September 27, 2004

Karen Kreeger
(215) 349-5658


Big Cities and Small Towns Bear Similar Risks of Gun Death, says Penn Public Health Study
Suicide Risk by Firearms Greater in Rural Areas

(Philadelphia, PA) - Americans in small towns are statistically as likely to die from gunfire as people in major cities, according to a new study from the University of Pennsylvania School of Medicine - with one key distinction. “The difference is who does the shooting,” says lead author Charles C. Branas, PhD, Assistant Professor of Epidemiology. Branas and colleagues found that when looking at all deaths by firearms, the risk of being murdered with a gun in large cities and the risk of committing suicide with a gun in rural areas were almost identical. In fact, the risk of gun suicide in rural areas was slightly higher than the risk of gun homicide in major cities.

After adjusting for income, education, employment rates, and other factors, the most rural counties had over 1.5 times the rate of gun suicides compared to the most urban counties. At the same time, urban areas experienced almost twice the gun homicide rate of the most rural counties. Similar trends were not found for other, non-gun forms of suicide or homicide.

The investigators analyzed urban-rural differences in intentional firearm deaths-homicides and suicides-using over 580,000 death certificates from 1989 to 1999 in all counties in the United States. Their findings are reported in the October issue of the American Journal of Public Health.

Over the last decade, gun suicides have outpaced gun homicides, accounting for over half of all firearm deaths in the United States. Even with that in mind Branas says that “gun suicide has become the forgotten side of all of this, and to reduce gun death in general we have to start making gun suicide a priority.”

In the 1990s, a great deal of legislation was aimed at reducing gun homicide, which decreased in the United States by about 5 percent per year. Much of this decrease was in big cities. But almost no attention has been paid to gun suicide, which increased by about 1 to 2 percent per year, most starkly in rural areas, over the same period.

“Ultimately we need to bring gun suicides out of the closet and raise public awareness about these tragic events,” says Branas. “We have to think more broadly about preventing gun suicide, especially in rural communities, through such efforts as better detection of mental-health problems and reduced access to guns for people who are known to be at risk for suicide.”

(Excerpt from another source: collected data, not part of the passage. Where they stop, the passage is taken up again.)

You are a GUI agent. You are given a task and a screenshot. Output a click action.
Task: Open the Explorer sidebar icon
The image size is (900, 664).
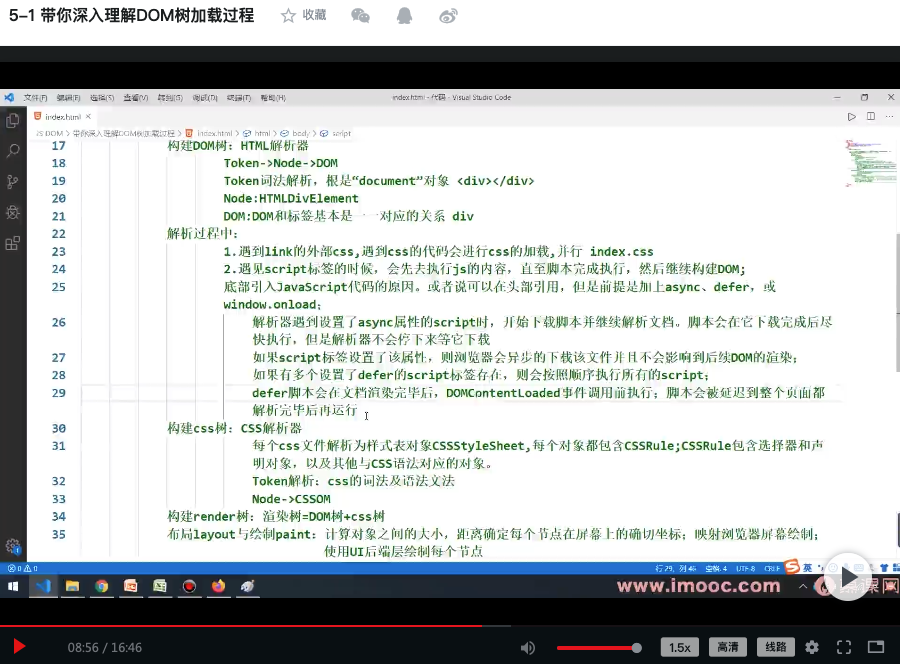tap(11, 119)
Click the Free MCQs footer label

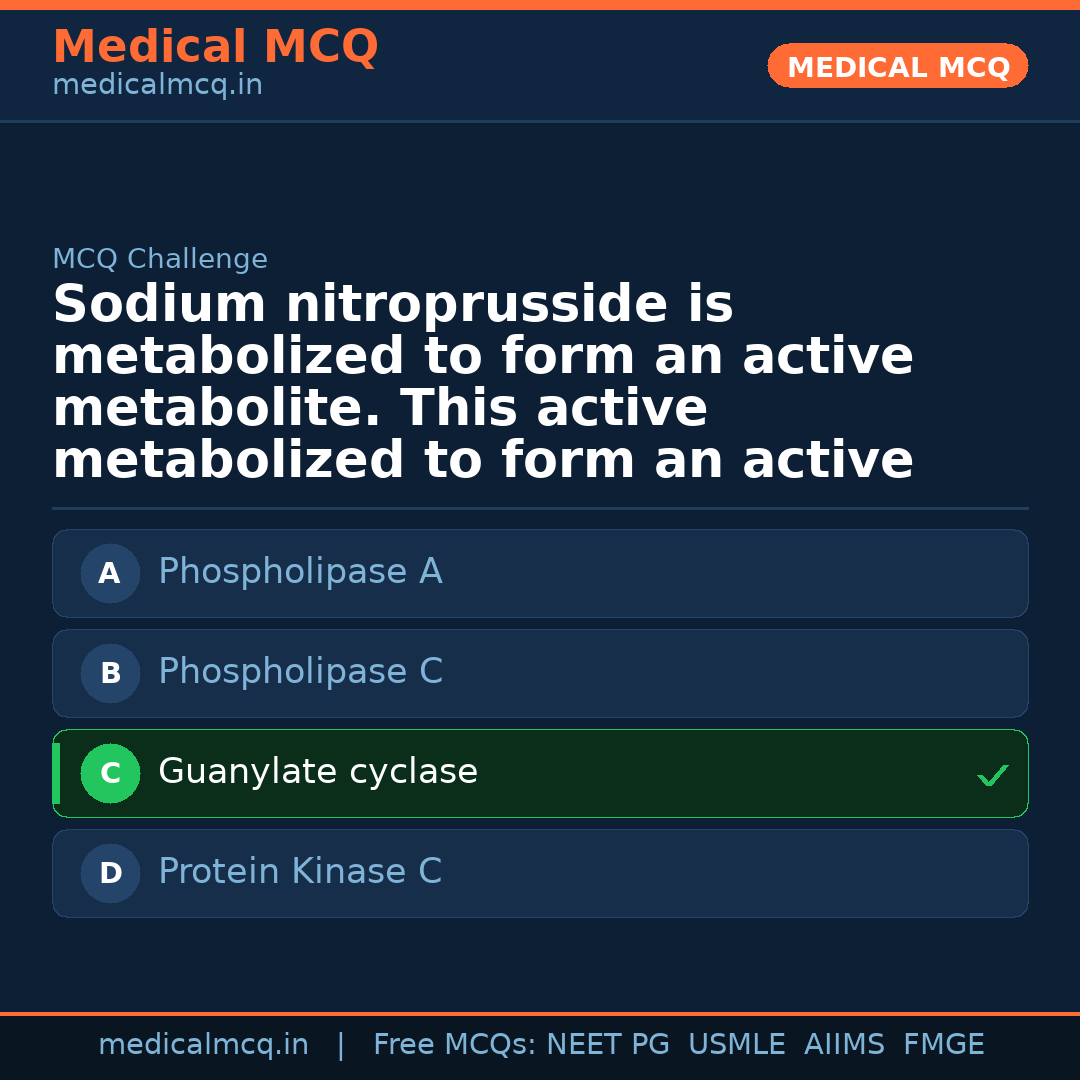pyautogui.click(x=454, y=1045)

Gun death should be broadly thought of as a public health issue, adds Branas, since it includes gun suicide, which often falls outside the bounds of the criminal justice and medical-care systems. “Killing yourself with a gun is not a crime and the results are so immediate that a hospital is very often bypassed for the morgue,” he says.

The study also found that the same trend for gun death did not hold true for urban- versus-rural differences in non-gun methods of suicide or homicide. Thus, guns clearly functioned differently from other methods. But why the urban-rural difference? “We didn’t directly account for differences in availability of guns by location, but we can speculate how that might have affected our results,” says Branas, referring to the larger percentage of gun owners in rural areas versus cities. “A major take-home message from these findings is that although prevention efforts must be continued in big cities, dispelling the urban myth that gun death does not touch areas outside of big cities should be a high priority.”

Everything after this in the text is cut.